Key in the whole listing below again, keeping every word as it is.

Data supplied START

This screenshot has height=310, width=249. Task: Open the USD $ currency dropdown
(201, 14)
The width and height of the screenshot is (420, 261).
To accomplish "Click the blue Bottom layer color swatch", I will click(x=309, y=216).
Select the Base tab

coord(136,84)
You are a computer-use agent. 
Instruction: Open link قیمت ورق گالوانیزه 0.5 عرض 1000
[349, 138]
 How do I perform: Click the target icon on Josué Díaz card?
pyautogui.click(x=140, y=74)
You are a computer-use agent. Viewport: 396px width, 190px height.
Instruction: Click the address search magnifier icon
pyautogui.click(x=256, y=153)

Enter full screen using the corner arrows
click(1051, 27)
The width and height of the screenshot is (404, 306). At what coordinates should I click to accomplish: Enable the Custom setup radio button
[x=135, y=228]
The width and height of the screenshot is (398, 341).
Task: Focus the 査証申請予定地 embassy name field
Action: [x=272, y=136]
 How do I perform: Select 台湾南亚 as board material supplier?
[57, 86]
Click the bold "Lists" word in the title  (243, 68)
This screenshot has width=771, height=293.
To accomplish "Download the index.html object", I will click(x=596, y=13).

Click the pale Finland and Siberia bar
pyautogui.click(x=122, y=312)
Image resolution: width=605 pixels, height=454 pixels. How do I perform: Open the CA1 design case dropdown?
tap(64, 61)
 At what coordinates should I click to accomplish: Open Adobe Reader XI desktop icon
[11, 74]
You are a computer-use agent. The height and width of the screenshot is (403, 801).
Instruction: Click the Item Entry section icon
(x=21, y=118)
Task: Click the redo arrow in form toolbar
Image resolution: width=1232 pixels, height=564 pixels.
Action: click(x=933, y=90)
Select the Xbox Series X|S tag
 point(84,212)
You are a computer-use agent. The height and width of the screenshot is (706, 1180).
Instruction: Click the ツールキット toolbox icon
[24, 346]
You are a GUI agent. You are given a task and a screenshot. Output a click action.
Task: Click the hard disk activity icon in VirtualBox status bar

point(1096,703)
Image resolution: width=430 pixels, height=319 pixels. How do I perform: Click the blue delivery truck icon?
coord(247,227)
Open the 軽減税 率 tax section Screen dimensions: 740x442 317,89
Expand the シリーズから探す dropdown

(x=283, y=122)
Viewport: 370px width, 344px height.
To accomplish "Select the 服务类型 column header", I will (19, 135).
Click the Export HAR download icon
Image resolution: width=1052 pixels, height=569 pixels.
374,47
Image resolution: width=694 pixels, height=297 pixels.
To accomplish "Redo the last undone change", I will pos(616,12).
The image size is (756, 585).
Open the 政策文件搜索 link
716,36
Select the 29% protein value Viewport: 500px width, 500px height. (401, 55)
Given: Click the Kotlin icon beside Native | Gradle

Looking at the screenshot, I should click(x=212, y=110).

Data supplied END

### Task solution:
This screenshot has height=310, width=249. Task: Open the USD $ currency dropdown
(201, 14)
The width and height of the screenshot is (420, 261).
To accomplish "Click the blue Bottom layer color swatch", I will click(x=309, y=216).
Select the Base tab

coord(136,84)
You are a computer-use agent. 
Instruction: Open link قیمت ورق گالوانیزه 0.5 عرض 1000
[349, 138]
 How do I perform: Click the target icon on Josué Díaz card?
pyautogui.click(x=140, y=74)
You are a computer-use agent. Viewport: 396px width, 190px height.
Instruction: Click the address search magnifier icon
pyautogui.click(x=256, y=153)

Enter full screen using the corner arrows
click(1051, 27)
The width and height of the screenshot is (404, 306). At what coordinates should I click to accomplish: Enable the Custom setup radio button
[x=135, y=228]
The width and height of the screenshot is (398, 341).
Task: Focus the 査証申請予定地 embassy name field
Action: [x=272, y=136]
 How do I perform: Select 台湾南亚 as board material supplier?
[57, 86]
Click the bold "Lists" word in the title  (243, 68)
This screenshot has width=771, height=293.
To accomplish "Download the index.html object", I will click(x=596, y=13).

Click the pale Finland and Siberia bar
pyautogui.click(x=122, y=312)
Image resolution: width=605 pixels, height=454 pixels. How do I perform: Open the CA1 design case dropdown?
tap(64, 61)
 At what coordinates should I click to accomplish: Open Adobe Reader XI desktop icon
[11, 74]
You are a computer-use agent. The height and width of the screenshot is (403, 801).
Instruction: Click the Item Entry section icon
(x=21, y=118)
Task: Click the redo arrow in form toolbar
Image resolution: width=1232 pixels, height=564 pixels.
Action: click(x=933, y=90)
Select the Xbox Series X|S tag
 point(84,212)
You are a computer-use agent. The height and width of the screenshot is (706, 1180).
Instruction: Click the ツールキット toolbox icon
[24, 346]
You are a GUI agent. You are given a task and a screenshot. Output a click action.
Task: Click the hard disk activity icon in VirtualBox status bar

point(1096,703)
Image resolution: width=430 pixels, height=319 pixels. How do I perform: Click the blue delivery truck icon?
coord(247,227)
Open the 軽減税 率 tax section Screen dimensions: 740x442 317,89
Expand the シリーズから探す dropdown

(x=283, y=122)
Viewport: 370px width, 344px height.
To accomplish "Select the 服务类型 column header", I will (19, 135).
Click the Export HAR download icon
Image resolution: width=1052 pixels, height=569 pixels.
374,47
Image resolution: width=694 pixels, height=297 pixels.
To accomplish "Redo the last undone change", I will pos(616,12).
The image size is (756, 585).
Open the 政策文件搜索 link
716,36
Select the 29% protein value Viewport: 500px width, 500px height. (401, 55)
Given: Click the Kotlin icon beside Native | Gradle

Looking at the screenshot, I should click(x=212, y=110).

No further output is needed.